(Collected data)
-=-=-=-=-
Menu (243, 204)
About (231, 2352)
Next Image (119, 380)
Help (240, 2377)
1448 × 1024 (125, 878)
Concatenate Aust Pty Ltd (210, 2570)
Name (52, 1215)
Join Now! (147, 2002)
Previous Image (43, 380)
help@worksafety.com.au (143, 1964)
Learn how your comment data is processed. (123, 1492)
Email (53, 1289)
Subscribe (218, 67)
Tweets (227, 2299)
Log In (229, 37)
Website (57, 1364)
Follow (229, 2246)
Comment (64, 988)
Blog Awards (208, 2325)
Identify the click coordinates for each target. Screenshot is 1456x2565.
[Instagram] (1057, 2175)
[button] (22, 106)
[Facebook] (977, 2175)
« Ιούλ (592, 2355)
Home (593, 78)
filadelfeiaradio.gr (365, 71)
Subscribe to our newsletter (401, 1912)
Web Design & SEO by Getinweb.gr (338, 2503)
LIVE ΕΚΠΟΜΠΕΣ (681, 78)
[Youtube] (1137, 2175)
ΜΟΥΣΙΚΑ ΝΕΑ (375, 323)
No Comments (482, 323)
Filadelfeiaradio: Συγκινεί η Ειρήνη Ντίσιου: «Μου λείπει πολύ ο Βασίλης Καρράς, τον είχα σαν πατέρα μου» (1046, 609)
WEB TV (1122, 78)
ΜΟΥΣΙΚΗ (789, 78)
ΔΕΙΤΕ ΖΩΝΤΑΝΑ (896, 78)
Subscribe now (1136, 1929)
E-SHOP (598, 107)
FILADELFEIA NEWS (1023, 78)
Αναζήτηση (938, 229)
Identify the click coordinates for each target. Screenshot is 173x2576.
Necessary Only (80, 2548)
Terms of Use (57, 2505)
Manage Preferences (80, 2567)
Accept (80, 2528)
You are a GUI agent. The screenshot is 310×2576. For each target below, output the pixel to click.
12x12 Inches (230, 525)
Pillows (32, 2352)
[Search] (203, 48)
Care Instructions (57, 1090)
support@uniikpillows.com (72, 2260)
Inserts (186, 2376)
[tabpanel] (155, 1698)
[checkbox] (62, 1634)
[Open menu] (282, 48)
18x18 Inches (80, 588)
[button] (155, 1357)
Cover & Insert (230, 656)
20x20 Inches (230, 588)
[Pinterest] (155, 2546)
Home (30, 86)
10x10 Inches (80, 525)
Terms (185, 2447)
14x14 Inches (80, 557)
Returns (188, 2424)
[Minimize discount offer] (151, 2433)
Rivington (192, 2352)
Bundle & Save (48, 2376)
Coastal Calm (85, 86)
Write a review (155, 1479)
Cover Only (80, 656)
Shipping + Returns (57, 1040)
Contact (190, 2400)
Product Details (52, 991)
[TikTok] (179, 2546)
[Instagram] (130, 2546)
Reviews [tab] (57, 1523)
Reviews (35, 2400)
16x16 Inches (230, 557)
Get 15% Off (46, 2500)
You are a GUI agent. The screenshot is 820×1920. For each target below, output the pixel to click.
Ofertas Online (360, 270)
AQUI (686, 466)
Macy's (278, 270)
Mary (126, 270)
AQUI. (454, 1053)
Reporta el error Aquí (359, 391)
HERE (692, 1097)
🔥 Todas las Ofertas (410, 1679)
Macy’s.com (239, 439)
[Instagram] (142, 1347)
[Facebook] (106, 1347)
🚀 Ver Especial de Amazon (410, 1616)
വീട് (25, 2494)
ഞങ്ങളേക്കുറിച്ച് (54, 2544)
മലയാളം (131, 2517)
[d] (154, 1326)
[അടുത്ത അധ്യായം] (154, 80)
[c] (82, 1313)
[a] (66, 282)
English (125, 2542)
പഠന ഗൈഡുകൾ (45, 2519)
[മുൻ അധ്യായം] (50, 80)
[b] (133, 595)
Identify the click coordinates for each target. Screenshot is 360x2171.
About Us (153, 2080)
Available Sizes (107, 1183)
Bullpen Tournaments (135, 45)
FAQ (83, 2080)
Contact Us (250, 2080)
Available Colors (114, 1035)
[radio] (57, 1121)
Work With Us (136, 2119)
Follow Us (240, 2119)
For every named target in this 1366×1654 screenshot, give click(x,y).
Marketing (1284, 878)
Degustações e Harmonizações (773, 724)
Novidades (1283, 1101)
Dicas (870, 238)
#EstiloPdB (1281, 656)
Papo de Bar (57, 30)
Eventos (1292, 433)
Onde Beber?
-=-=-=-=-
_Activity:_
Exactly reproduce the entries in their entirety.

_Problem solution:_
Menu (243, 204)
About (231, 2352)
Next Image (119, 380)
Help (240, 2377)
1448 × 1024 (125, 878)
Concatenate Aust Pty Ltd (210, 2570)
Name (52, 1215)
Join Now! (147, 2002)
Previous Image (43, 380)
help@worksafety.com.au (143, 1964)
Learn how your comment data is processed. (123, 1492)
Email (53, 1289)
Subscribe (218, 67)
Tweets (227, 2299)
Log In (229, 37)
Website (57, 1364)
Follow (229, 2246)
Comment (64, 988)
Blog Awards (208, 2325)
Identify the click coordinates for each target. Screenshot is 1456x2565.
[Instagram] (1057, 2175)
[button] (22, 106)
[Facebook] (977, 2175)
« Ιούλ (592, 2355)
Home (593, 78)
filadelfeiaradio.gr (365, 71)
Subscribe to our newsletter (401, 1912)
Web Design & SEO by Getinweb.gr (338, 2503)
LIVE ΕΚΠΟΜΠΕΣ (681, 78)
[Youtube] (1137, 2175)
ΜΟΥΣΙΚΑ ΝΕΑ (375, 323)
No Comments (482, 323)
Filadelfeiaradio: Συγκινεί η Ειρήνη Ντίσιου: «Μου λείπει πολύ ο Βασίλης Καρράς, τον είχα σαν πατέρα μου» (1046, 609)
WEB TV (1122, 78)
ΜΟΥΣΙΚΗ (789, 78)
ΔΕΙΤΕ ΖΩΝΤΑΝΑ (896, 78)
Subscribe now (1136, 1929)
E-SHOP (598, 107)
FILADELFEIA NEWS (1023, 78)
Αναζήτηση (938, 229)
Identify the click coordinates for each target. Screenshot is 173x2576.
Necessary Only (80, 2548)
Terms of Use (57, 2505)
Manage Preferences (80, 2567)
Accept (80, 2528)
You are a GUI agent. The screenshot is 310×2576. For each target below, output the pixel to click.
12x12 Inches (230, 525)
Pillows (32, 2352)
[Search] (203, 48)
Care Instructions (57, 1090)
support@uniikpillows.com (72, 2260)
Inserts (186, 2376)
[tabpanel] (155, 1698)
[checkbox] (62, 1634)
[Open menu] (282, 48)
18x18 Inches (80, 588)
[button] (155, 1357)
Cover & Insert (230, 656)
20x20 Inches (230, 588)
[Pinterest] (155, 2546)
Home (30, 86)
10x10 Inches (80, 525)
Terms (185, 2447)
14x14 Inches (80, 557)
Returns (188, 2424)
[Minimize discount offer] (151, 2433)
Rivington (192, 2352)
Bundle & Save (48, 2376)
Coastal Calm (85, 86)
Write a review (155, 1479)
Cover Only (80, 656)
Shipping + Returns (57, 1040)
Contact (190, 2400)
Product Details (52, 991)
[TikTok] (179, 2546)
[Instagram] (130, 2546)
Reviews [tab] (57, 1523)
Reviews (35, 2400)
16x16 Inches (230, 557)
Get 15% Off (46, 2500)
You are a GUI agent. The screenshot is 820×1920. For each target below, output the pixel to click.
Ofertas Online (360, 270)
AQUI (686, 466)
Macy's (278, 270)
Mary (126, 270)
AQUI. (454, 1053)
Reporta el error Aquí (359, 391)
HERE (692, 1097)
🔥 Todas las Ofertas (410, 1679)
Macy’s.com (239, 439)
[Instagram] (142, 1347)
[Facebook] (106, 1347)
🚀 Ver Especial de Amazon (410, 1616)
വീട് (25, 2494)
ഞങ്ങളേക്കുറിച്ച് (54, 2544)
മലയാളം (131, 2517)
[d] (154, 1326)
[അടുത്ത അധ്യായം] (154, 80)
[c] (82, 1313)
[a] (66, 282)
English (125, 2542)
പഠന ഗൈഡുകൾ (45, 2519)
[മുൻ അധ്യായം] (50, 80)
[b] (133, 595)
Identify the click coordinates for each target. Screenshot is 360x2171.
About Us (153, 2080)
Available Sizes (107, 1183)
Bullpen Tournaments (135, 45)
FAQ (83, 2080)
Contact Us (250, 2080)
Available Colors (114, 1035)
[radio] (57, 1121)
Work With Us (136, 2119)
Follow Us (240, 2119)
For every named target in this 1366×1654 screenshot, give click(x,y).
Marketing (1284, 878)
Degustações e Harmonizações (773, 724)
Novidades (1283, 1101)
Dicas (870, 238)
#EstiloPdB (1281, 656)
Papo de Bar (57, 30)
Eventos (1292, 433)
Onde Beber?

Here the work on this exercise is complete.